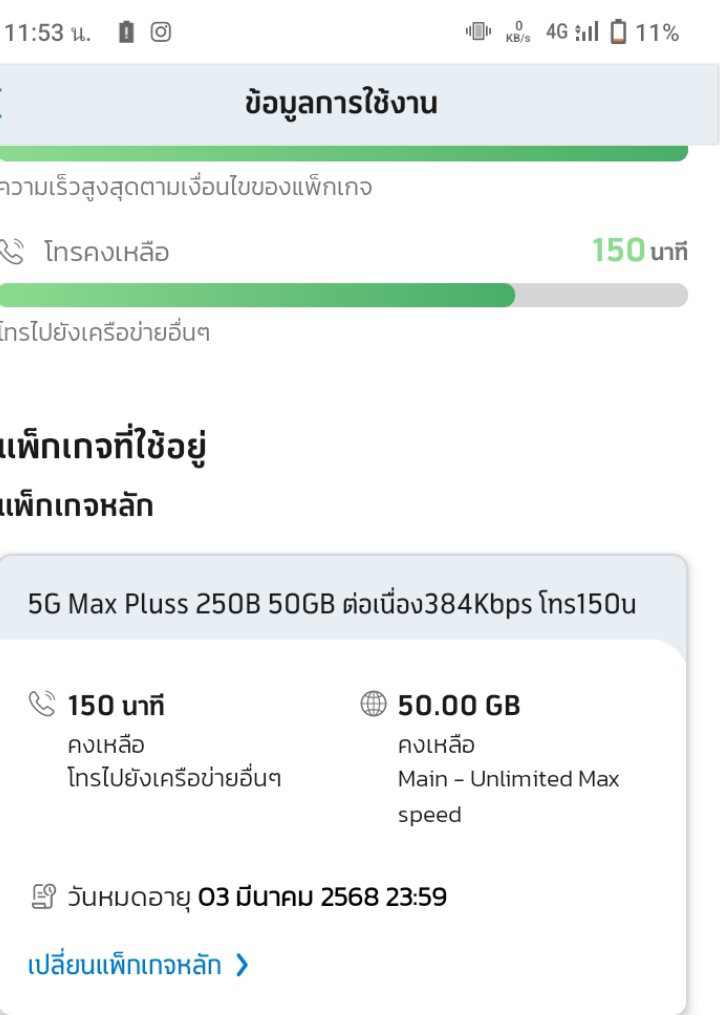Select the 5G Max Pluss package title

click(332, 604)
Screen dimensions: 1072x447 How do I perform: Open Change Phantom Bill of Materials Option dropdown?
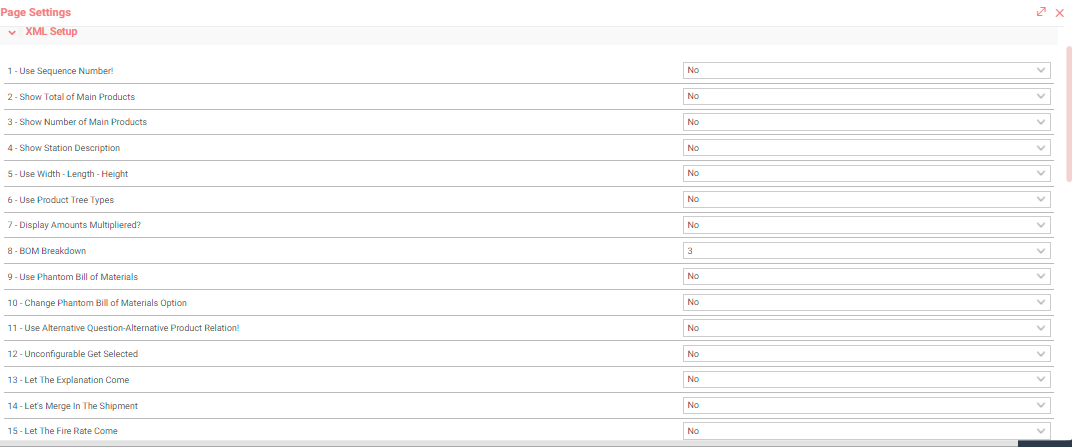click(x=866, y=302)
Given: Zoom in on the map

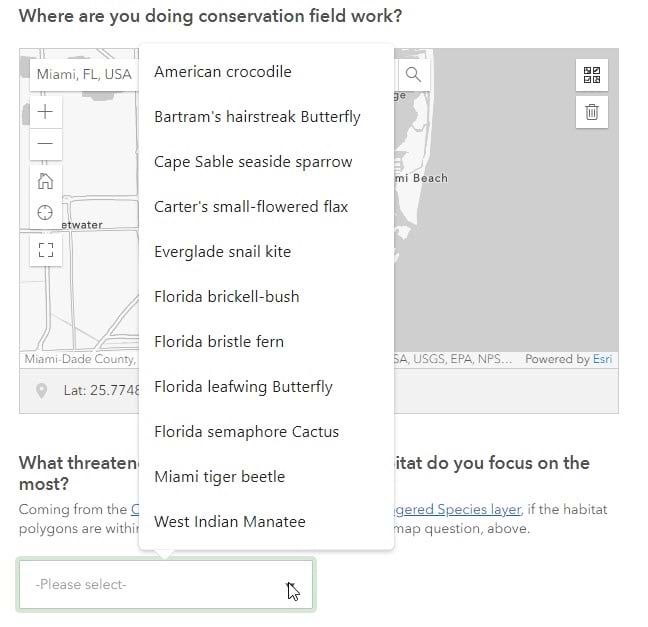Looking at the screenshot, I should [44, 112].
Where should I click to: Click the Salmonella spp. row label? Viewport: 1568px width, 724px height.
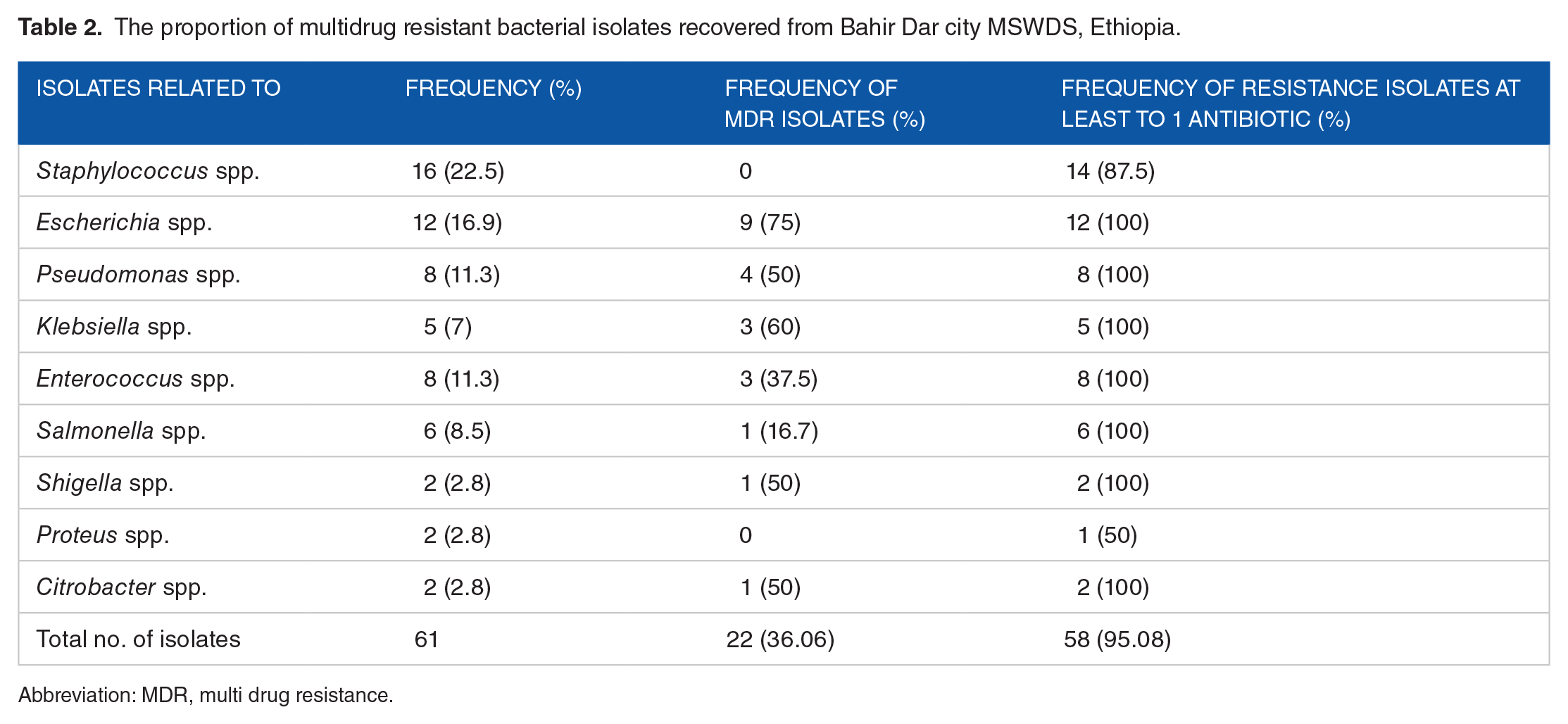click(x=121, y=430)
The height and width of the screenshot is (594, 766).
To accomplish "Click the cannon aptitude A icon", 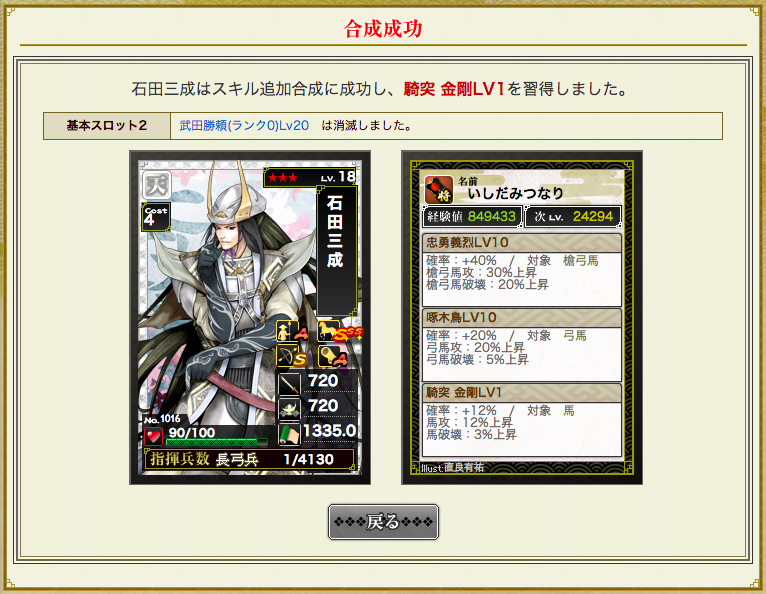I will click(x=332, y=356).
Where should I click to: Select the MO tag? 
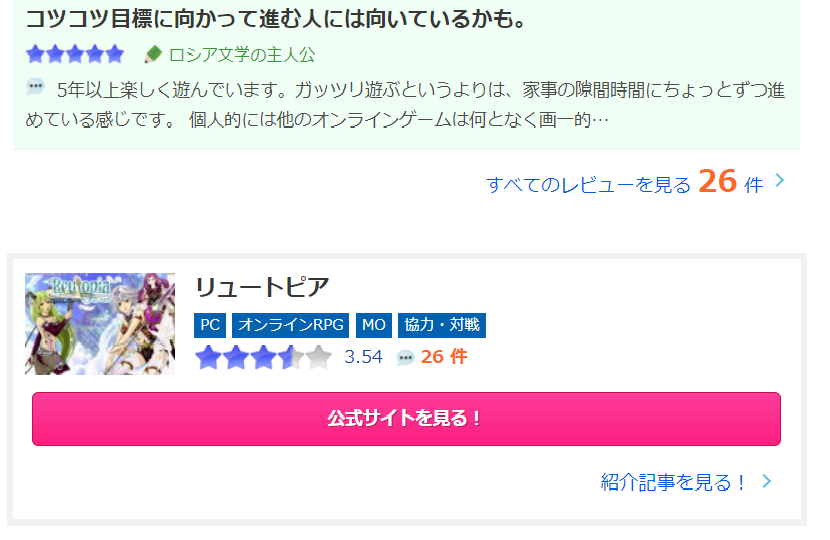tap(374, 325)
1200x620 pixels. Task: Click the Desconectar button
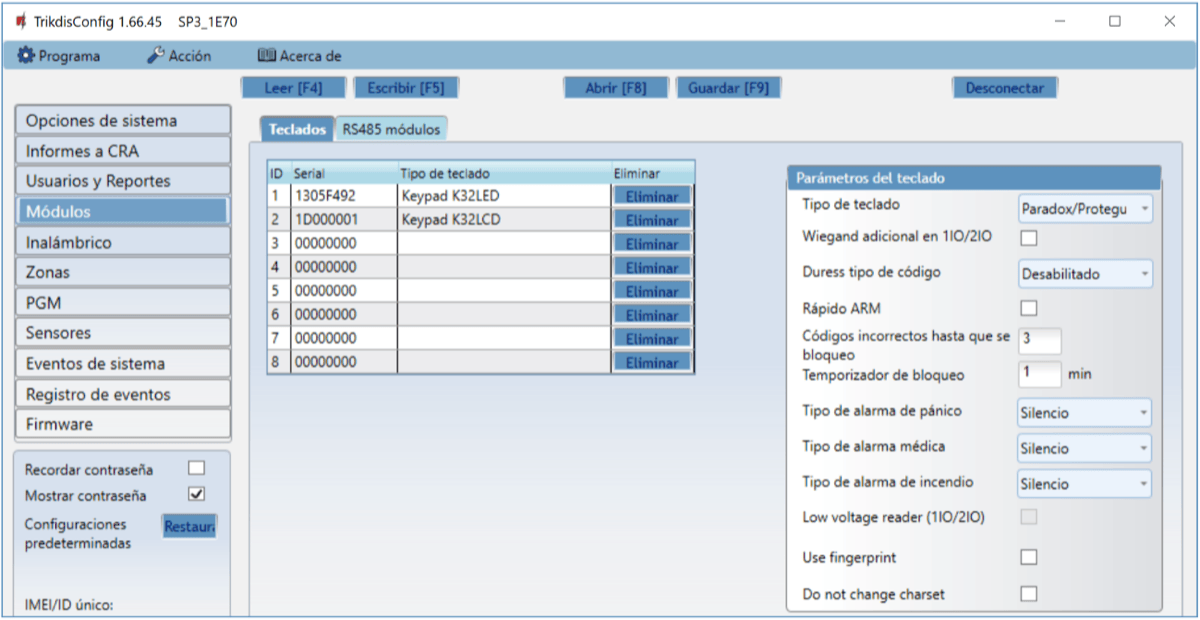pyautogui.click(x=1004, y=88)
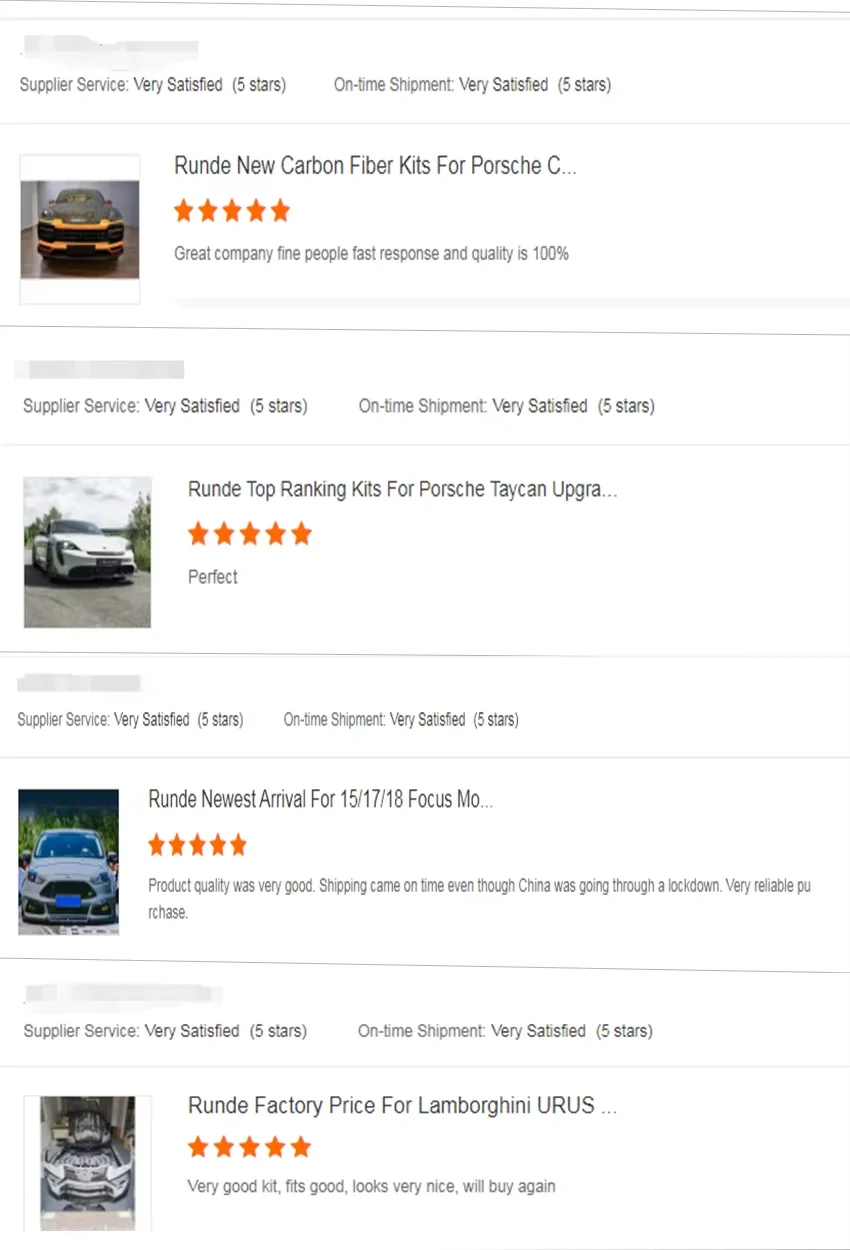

+++

(TASK TO CARRY OUT)
Reproduce the lines above beginning at the line that contains "Screen dimensions: 1072x447" and ending at the line that contains "The height and". No pictures.

(REPLY TO THE TASK)
Screen dimensions: 1072x447 How do I perform: Open Change Phantom Bill of Materials Option dropdown?
click(x=866, y=302)
Given: Zoom in on the map

Looking at the screenshot, I should [44, 112].
Where should I click to: Click the Salmonella spp. row label? Viewport: 1568px width, 724px height.
click(x=121, y=430)
The height and width of the screenshot is (594, 766).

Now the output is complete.